* TEXT UNDER STUDY *
Interestingly, it is a character such as this which is Balan’s first shot at a biopic, though she has played characters inspired from reality in films like No one killed Jessica and Mission Mangal, and the “semi-biopic”, The Dirty Picture.

Vidya Balan. Photo: Saloni Shah

What does the character of a real person, as opposed to a fictional one, demand from her as an actor? Balan says it essentially starts with buying into the vision of the director. To look at it one way, “You end up using your imagination more for someone fictional, whereas for the real person there are many references to fall back on,” she says.

Simultaneously, it’s a lot more challenging “becoming” a real person on screen, especially someone well known, like Shakuntala Devi, because so many people would have had their own experiences of meeting and knowing her. That might become their yardstick to judge the onscreen performance, the actor points out.

In terms of the actor’s craft, Balan says that playing someone real is equally about striking a fine balance between the physicality of a character and the inner drive and compulsions that made the person who she or he was in real life. Familiar mannerisms aside, it is more about trying to capture the spirit, the essence of the person.

“I don’t like to mimic or imitate. It can end up being caricaturish. When you imbibe the character and try and capture certain obvious mannerisms, that marriage is what I would strive for,” says the actor.

Does she depend on method acting or spontaneity to get into the character? Balan says she has created her own modus operandi, for she is not a trained actor, “Over the years I have devised my own method of approaching [a] role. It involves spending a lot of time on the script, with the writer, and, most importantly, with the director.”

* WHAT IS BEING ASKED *
Quote the passage about Vidya Balan word for word, starting at "In terms of" and ending at "of the person.", inclusive.

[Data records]
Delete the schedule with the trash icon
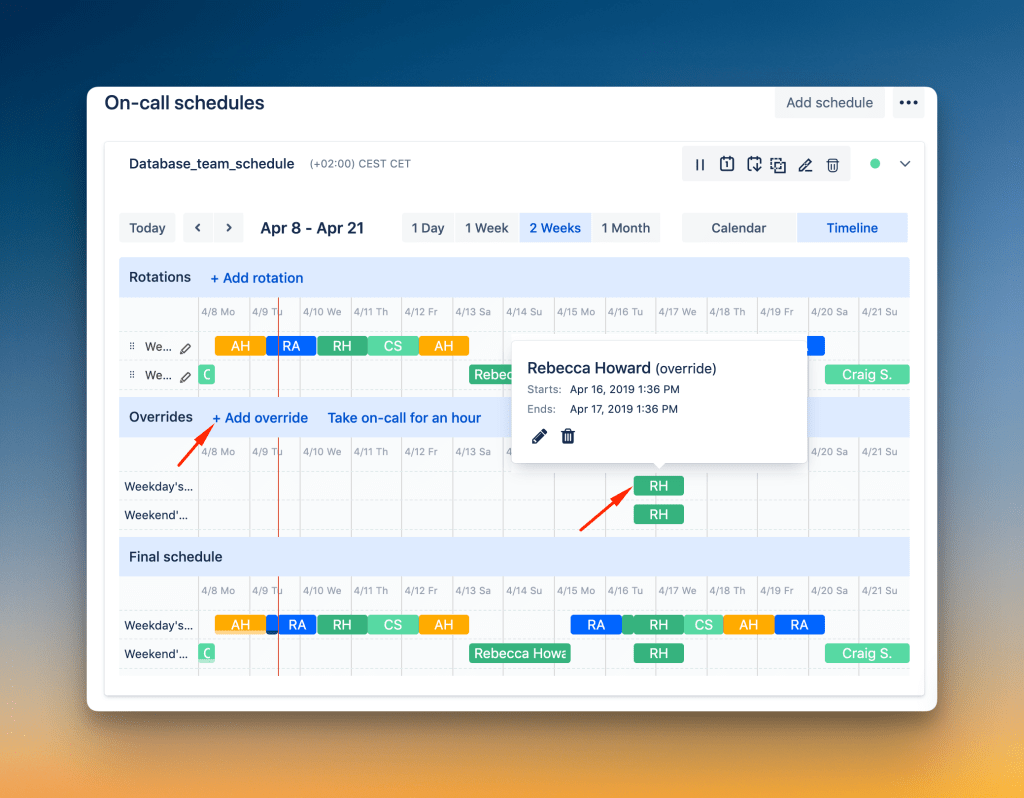 tap(832, 164)
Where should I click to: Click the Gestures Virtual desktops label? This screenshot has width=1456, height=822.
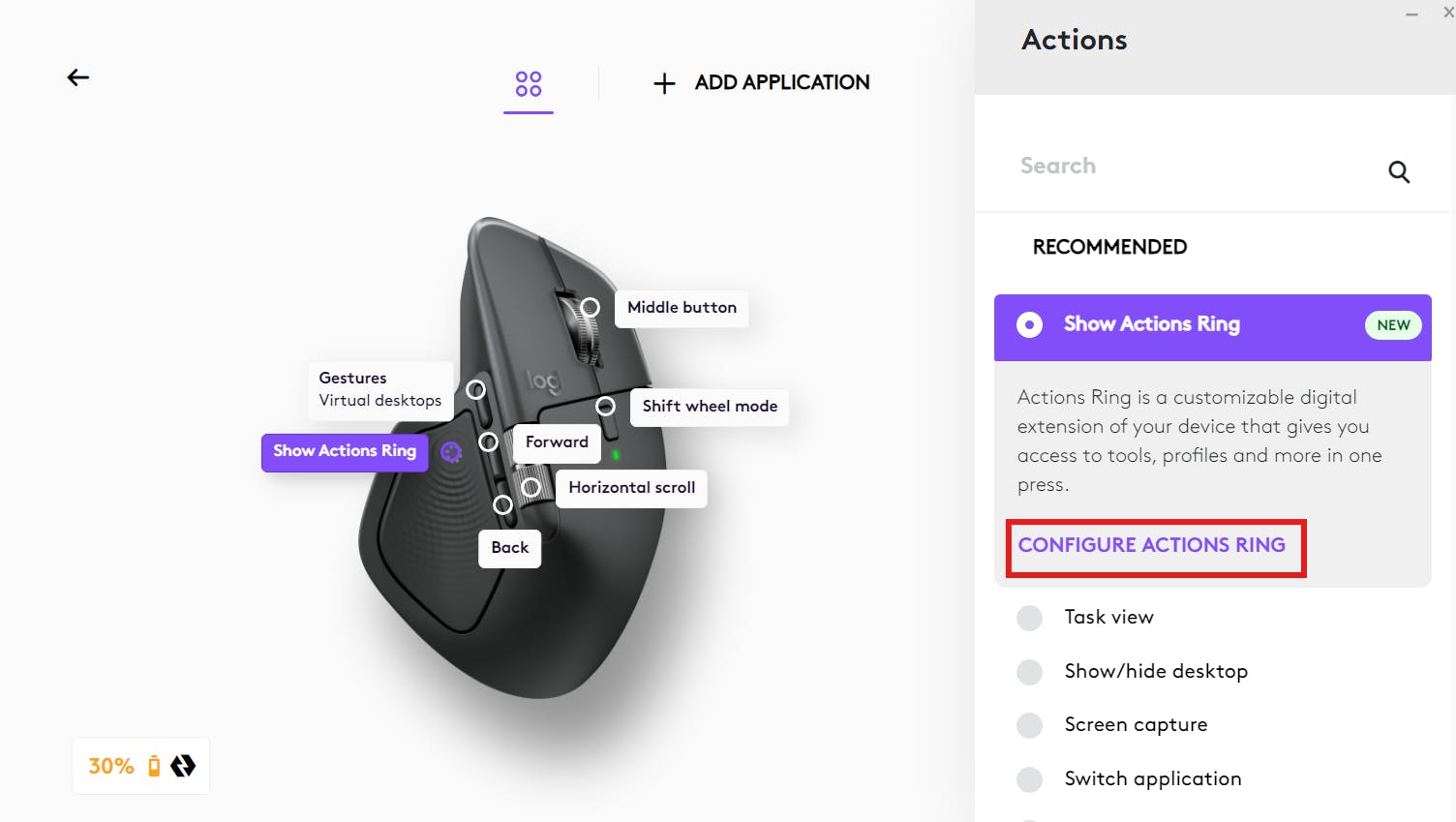coord(379,389)
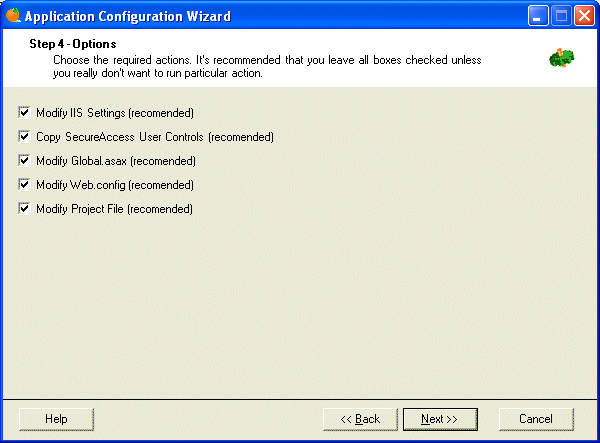Click the Copy SecureAccess User Controls label
The height and width of the screenshot is (443, 600).
pos(155,137)
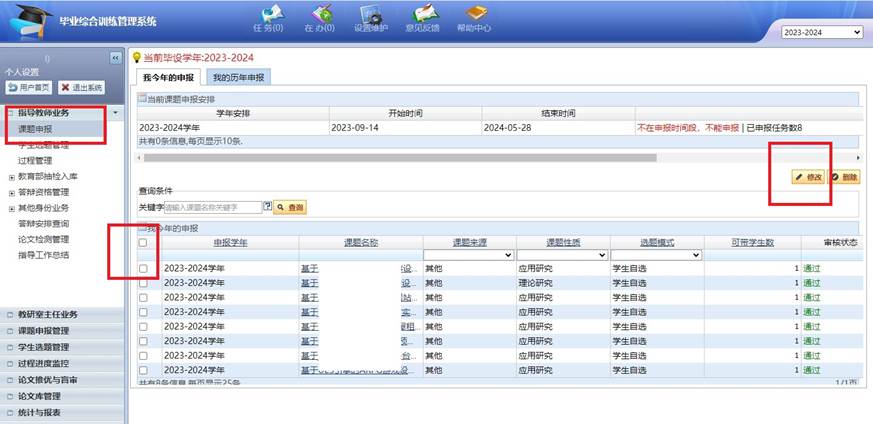873x424 pixels.
Task: Click the 删除 delete button
Action: 844,177
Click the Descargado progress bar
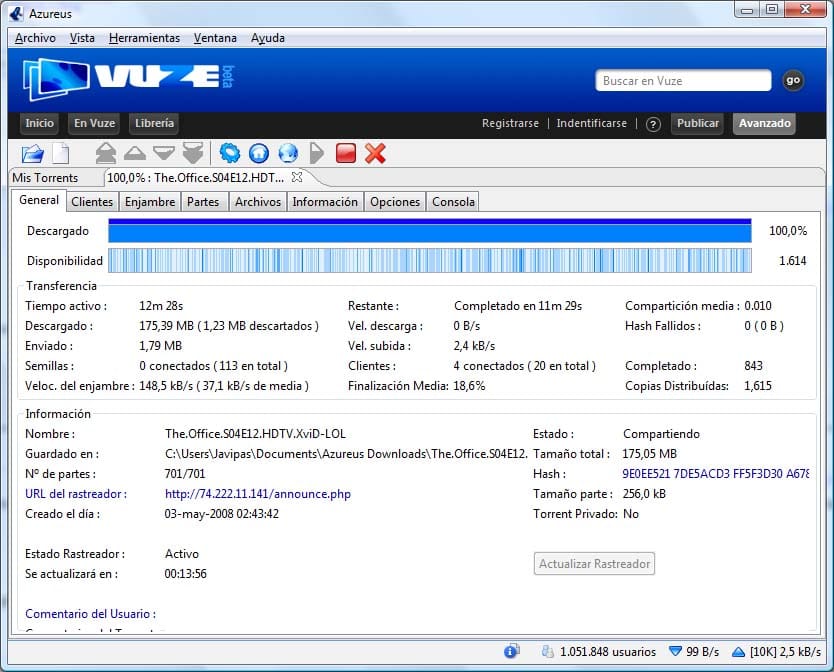This screenshot has width=834, height=672. pos(429,232)
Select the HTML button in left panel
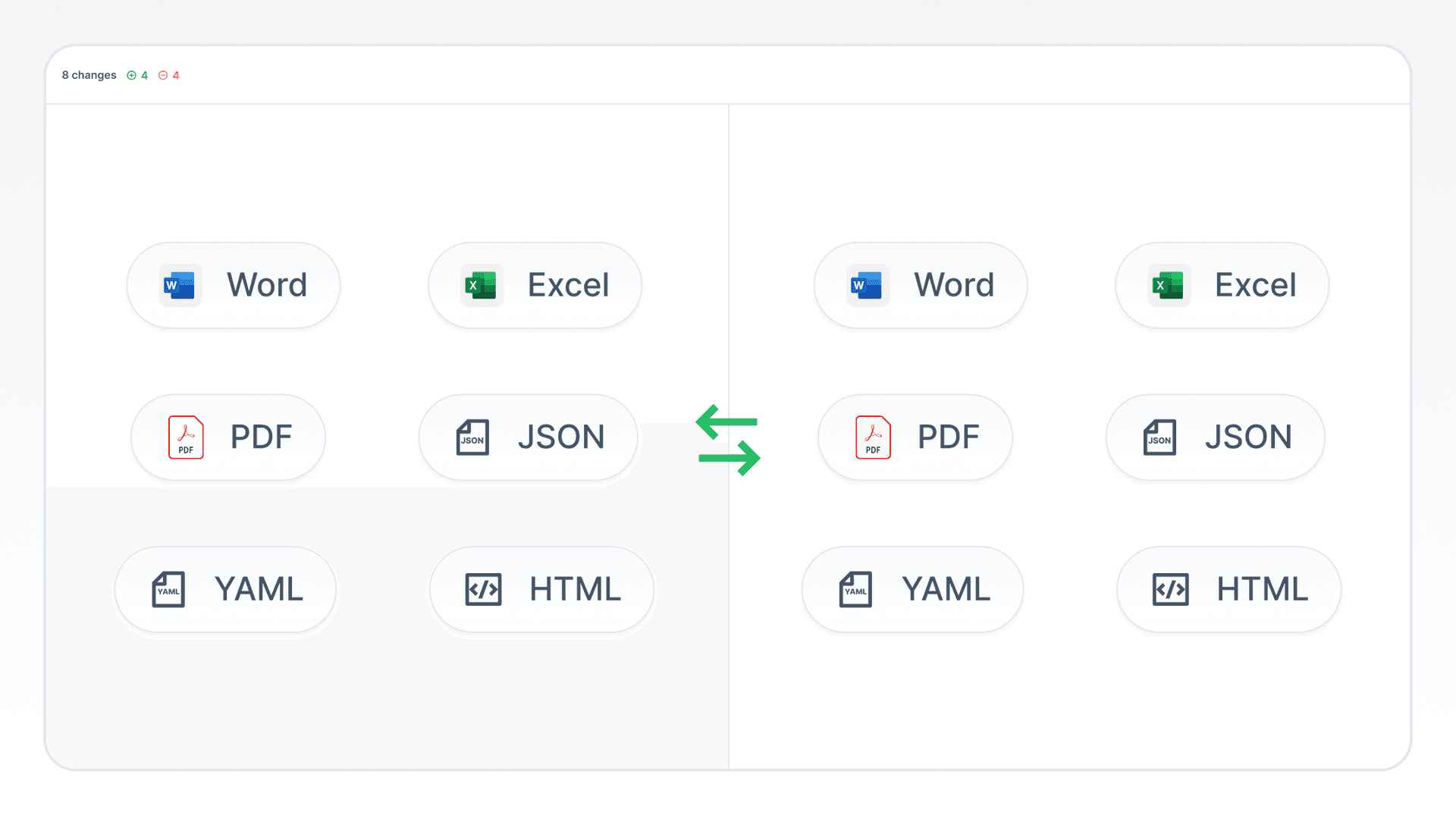Screen dimensions: 1456x815 click(x=541, y=589)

* EXERCISE ANSWER *
In terms of the actor’s craft, Balan says that playing someone real is equally about striking a fine balance between the physicality of a character and the inner drive and compulsions that made the person who she or he was in real life. Familiar mannerisms aside, it is more about trying to capture the spirit, the essence of the person.